Hospital administrator

Similar to health and medical service managers, hospital administrators oversee the business aspects of a hospital, but generally do so on a larger scale that often comes with additional responsibilities. These responsibilities often include:

  • Acting as liaisons between governing boards, medical staff, and department heads, and integrate the activities of all departments
  • Following policies set by the board of trustees
  • Overseeing procedures and quality assurance for medical procedures
  • Aiding in public relations efforts like fundraising or community health planning
  • In teaching hospitals, aiding in the education of student doctors
  • In research hospitals, developing programs for scientific research

Hospital administrator jobs are difficult and demanding. Hospital administrators often have to work late or get up early since hospitals are open 24/7, and they may need to make decisions and resolve disputes at any hour.

Becoming a hospital administrator often requires other healthcare admin experience as a perquisite. A master's degree in healthcare leadership can prepare graduates for this dynamic position.
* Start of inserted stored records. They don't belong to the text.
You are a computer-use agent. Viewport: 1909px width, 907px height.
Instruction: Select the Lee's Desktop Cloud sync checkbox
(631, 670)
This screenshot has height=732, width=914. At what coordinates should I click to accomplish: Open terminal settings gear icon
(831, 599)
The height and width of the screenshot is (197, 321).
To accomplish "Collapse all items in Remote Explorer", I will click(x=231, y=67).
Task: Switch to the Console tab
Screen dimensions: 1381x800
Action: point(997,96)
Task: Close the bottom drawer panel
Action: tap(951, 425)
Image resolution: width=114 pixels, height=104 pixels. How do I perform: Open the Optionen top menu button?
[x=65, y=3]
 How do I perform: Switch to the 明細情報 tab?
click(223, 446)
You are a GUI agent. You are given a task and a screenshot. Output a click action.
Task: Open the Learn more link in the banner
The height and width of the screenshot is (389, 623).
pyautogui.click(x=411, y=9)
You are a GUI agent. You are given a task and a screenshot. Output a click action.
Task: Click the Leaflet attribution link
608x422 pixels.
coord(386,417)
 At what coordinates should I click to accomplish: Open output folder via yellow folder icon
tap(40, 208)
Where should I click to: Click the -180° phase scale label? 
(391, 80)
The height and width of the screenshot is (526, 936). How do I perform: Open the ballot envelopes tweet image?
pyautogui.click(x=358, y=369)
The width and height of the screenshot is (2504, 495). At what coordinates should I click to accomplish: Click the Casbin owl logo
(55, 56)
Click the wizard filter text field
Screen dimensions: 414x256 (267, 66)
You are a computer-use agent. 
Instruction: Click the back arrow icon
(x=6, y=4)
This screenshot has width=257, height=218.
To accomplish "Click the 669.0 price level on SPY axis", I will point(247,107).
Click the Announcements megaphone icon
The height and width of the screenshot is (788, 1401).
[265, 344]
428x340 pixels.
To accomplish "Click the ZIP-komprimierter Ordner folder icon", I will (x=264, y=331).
If you have a strong business background, a desire to activate change, and the ability to connect with diverse groups of people, a career as a hospital administrator might be for you.

 

Make an impact in healthcare leadership

You’re itching to put your skills to use in the healthcare field. If one of these healthcare leadership jobs piqued your interest, start mapping out your next steps. It’s that same determination, initiative and attention to detail that will serve you well in these positions.

One option worth looking into is a Master of Health Sciences (MHS) program. Bellarmine University offers four MHS options to help equip future healthcare leaders, including respiratory therapy, medical laboratory science and two specializations within the online MHS program—healthcare leadership, and health promotion and advocacy. Follow the links to learn more about each educational option.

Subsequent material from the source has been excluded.